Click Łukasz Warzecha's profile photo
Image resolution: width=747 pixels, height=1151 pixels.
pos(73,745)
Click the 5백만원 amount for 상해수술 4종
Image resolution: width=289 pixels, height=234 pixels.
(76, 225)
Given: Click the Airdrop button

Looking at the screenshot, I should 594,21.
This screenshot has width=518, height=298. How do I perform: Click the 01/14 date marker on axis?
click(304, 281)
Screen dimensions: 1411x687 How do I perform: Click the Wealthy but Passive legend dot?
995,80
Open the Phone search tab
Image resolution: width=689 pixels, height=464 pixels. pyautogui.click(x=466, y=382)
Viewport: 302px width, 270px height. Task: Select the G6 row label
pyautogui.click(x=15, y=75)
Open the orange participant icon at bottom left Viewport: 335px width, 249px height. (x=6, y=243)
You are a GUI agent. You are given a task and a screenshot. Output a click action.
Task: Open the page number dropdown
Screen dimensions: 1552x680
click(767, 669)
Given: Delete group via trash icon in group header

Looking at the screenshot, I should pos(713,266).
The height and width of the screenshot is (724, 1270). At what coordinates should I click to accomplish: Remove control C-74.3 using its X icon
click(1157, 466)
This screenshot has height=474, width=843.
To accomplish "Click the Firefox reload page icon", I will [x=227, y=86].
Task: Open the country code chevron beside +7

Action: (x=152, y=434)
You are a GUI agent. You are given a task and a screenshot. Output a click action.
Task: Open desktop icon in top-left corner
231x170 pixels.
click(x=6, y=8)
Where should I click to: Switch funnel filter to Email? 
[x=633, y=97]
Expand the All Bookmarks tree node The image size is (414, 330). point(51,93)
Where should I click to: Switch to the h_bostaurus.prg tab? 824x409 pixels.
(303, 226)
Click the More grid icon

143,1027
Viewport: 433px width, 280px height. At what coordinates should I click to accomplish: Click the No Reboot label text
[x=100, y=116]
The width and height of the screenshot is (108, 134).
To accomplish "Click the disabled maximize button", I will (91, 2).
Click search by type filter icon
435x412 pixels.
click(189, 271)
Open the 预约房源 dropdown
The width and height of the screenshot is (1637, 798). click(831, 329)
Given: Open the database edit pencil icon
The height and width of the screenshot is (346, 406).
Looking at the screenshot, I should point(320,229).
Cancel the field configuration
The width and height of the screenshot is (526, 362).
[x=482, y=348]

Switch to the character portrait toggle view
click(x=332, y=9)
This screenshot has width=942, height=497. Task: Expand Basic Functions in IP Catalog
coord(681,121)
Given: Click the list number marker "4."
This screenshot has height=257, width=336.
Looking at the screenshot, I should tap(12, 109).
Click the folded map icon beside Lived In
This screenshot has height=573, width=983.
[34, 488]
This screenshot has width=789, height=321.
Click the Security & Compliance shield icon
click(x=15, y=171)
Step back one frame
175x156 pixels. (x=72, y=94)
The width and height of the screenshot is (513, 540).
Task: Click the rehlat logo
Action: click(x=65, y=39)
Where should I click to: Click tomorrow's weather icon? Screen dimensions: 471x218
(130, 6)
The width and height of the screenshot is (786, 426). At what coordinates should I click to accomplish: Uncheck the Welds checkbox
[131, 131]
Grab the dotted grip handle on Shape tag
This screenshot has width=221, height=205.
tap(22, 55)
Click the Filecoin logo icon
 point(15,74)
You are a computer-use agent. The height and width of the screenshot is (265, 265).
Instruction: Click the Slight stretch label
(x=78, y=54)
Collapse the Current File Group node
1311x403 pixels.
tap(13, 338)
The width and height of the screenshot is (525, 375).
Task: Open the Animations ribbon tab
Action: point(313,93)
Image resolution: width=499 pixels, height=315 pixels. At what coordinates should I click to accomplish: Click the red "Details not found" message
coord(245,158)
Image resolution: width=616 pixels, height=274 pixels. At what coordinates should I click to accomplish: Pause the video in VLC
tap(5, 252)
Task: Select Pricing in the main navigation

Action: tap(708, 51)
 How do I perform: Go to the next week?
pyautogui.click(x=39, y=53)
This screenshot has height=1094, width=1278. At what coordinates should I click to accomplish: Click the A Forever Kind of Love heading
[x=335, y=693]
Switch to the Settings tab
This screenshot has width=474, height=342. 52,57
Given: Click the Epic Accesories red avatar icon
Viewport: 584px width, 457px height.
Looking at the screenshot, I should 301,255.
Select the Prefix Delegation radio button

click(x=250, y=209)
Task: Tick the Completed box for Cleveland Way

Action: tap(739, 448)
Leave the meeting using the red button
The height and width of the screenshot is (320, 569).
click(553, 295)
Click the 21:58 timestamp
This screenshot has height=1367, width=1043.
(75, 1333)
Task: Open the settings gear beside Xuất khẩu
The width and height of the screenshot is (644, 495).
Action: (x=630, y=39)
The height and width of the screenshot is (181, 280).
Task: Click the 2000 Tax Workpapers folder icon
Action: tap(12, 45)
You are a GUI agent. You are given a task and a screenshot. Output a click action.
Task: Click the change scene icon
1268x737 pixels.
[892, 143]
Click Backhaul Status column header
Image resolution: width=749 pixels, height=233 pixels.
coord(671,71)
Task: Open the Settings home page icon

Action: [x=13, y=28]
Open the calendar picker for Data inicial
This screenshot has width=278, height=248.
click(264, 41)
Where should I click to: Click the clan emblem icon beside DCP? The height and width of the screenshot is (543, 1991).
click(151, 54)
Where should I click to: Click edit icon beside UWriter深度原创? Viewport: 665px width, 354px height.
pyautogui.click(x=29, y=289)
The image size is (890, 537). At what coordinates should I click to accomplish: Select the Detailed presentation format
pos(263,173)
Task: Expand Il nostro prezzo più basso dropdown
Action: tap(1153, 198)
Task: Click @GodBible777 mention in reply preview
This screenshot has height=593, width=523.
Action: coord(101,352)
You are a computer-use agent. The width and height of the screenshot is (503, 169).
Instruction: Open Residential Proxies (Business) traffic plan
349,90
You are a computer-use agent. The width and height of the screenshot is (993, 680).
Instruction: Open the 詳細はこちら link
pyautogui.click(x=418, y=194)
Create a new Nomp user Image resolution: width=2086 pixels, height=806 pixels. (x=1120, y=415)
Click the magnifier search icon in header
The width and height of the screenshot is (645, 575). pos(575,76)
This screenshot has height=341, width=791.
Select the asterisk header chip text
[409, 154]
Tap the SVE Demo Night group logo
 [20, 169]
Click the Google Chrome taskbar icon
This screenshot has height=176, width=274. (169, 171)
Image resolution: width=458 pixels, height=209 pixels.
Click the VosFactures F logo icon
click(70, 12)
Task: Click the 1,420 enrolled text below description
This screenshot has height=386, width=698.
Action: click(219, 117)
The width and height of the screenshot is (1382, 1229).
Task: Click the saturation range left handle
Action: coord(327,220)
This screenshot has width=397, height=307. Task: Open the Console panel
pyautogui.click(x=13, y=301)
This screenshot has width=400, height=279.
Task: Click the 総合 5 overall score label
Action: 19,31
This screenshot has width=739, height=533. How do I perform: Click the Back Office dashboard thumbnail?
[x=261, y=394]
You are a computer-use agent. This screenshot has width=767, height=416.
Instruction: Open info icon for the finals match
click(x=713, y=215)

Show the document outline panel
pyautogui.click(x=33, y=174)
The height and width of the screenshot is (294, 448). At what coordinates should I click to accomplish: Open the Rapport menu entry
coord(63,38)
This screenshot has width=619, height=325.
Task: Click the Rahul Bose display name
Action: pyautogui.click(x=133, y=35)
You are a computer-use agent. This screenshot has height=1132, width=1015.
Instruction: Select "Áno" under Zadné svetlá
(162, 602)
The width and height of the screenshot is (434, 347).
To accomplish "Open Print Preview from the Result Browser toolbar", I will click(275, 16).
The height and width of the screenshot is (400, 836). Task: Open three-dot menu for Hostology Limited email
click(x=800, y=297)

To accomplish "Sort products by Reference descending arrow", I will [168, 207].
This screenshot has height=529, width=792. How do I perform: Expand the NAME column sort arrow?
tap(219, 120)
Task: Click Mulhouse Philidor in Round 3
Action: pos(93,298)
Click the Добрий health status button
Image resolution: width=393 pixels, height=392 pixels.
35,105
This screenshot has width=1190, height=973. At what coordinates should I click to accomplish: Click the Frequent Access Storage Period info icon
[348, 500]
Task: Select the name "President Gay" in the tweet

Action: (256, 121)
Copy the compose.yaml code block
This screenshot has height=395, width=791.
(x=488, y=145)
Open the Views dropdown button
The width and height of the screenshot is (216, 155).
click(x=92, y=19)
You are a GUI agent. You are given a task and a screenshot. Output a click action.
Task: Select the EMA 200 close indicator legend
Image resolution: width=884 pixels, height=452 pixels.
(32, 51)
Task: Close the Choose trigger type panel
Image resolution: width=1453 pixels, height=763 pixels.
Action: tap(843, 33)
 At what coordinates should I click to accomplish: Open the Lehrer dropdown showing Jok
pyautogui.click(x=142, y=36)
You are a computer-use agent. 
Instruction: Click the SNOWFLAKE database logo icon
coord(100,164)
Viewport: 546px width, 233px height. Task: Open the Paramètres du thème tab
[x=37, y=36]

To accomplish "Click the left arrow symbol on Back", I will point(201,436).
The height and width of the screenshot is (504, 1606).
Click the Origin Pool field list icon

================================

**Problem to work on:**
All lines of the listing that contain the word "number" should be copied out.

**Result of this exercise:**
Task: Open the page number dropdown
Given: Click the list number marker "4."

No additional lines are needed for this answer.